Tuesday, February 21, 2006

 

ADVOCATE CALLS FOR A REVOLUTION!


ADVOCATE EDITORIAL
(excerpt)

The French monarch Louis XIV, the man for whom Louisiana is named, is famous for the assertion, “L’état c’est moi,” which translates as “I am the state.” It was the king’s view, in other words, that his personal interest and the public interest were always one and the same.

If the recently completed session of the Louisiana Legislature is any indication, it seems that political philosophy is alive and well in the state that bears Louis XIV’s name.

In the wake of Hurricane Katrina, the worst natural disaster in American history, the tax base of New Orleans is decimated, and its local government is living hand-to-mouth. We’ve gone to Washington with tin cup in hand to make the case that the Crescent City and Louisiana can’t afford to rebuild without federal help.

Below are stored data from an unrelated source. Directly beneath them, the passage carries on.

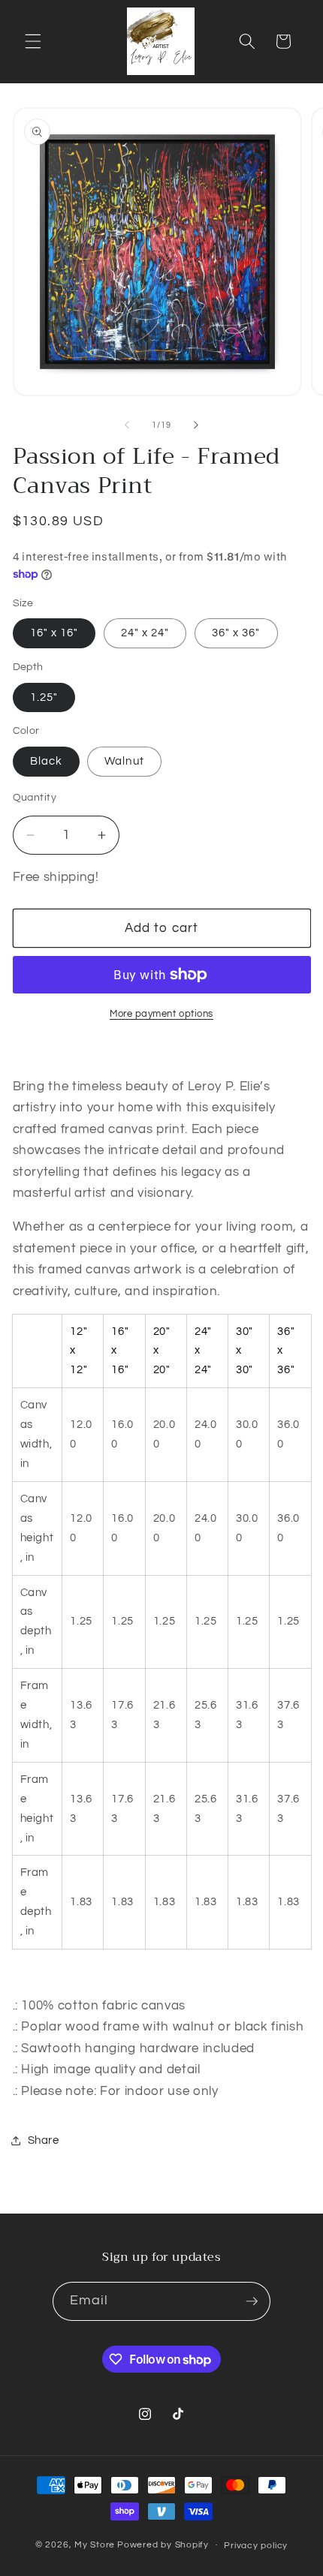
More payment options (161, 1013)
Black (46, 761)
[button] (33, 41)
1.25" (44, 697)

Given these dire circumstances, Gov. Kathleen Blanco argued that the time was right to reform New Orleans’ bloated bureaucracy of elected officials.

A Blanco-backed bill by House Speaker Joe Salter would have consolidated the city’s network of two elected sheriffs, two elected clerks of court and two court systems into one of each. In a related bill, Salter also proposed slashing the number of elected property tax assessors in New Orleans from seven to one.

The legislation got nowhere, thanks to lawmakers such as Reps. Jeff Arnold and Alex Heaton, two New Orleans Democrats whose close relatives, perhaps not coincidentally, are New Orleans assessors.

Heaton, Arnold and other New Orleans lawmakers attacked the proposal to consolidate assessors as an intrusion into the city’s affairs, saying that the city’s assessment system is two centuries old.

In other words, let’s keep doing something, however illogical and self-serving, just because it’s always been done that way.

That’s just the kind of thinking that hampered New Orleans before Katrina, and unless that attitude changes, the city — and the state at large — are destined for more outmigration and mediocrity.

Eventually, Salter got some streamlining initiatives for New Orleans government out of the House, but Blanco and Salter scrapped the push for the legislation after concluding that it would face a hostile reception in the Senate Local and Municipal Affairs Committee.

“The state is me” might have worked fine for Louis IV, but after his death, the people of France got tired of that kind of political arrogance and staged a revolution.

Maybe it’s time for the people of Louisiana to follow suit.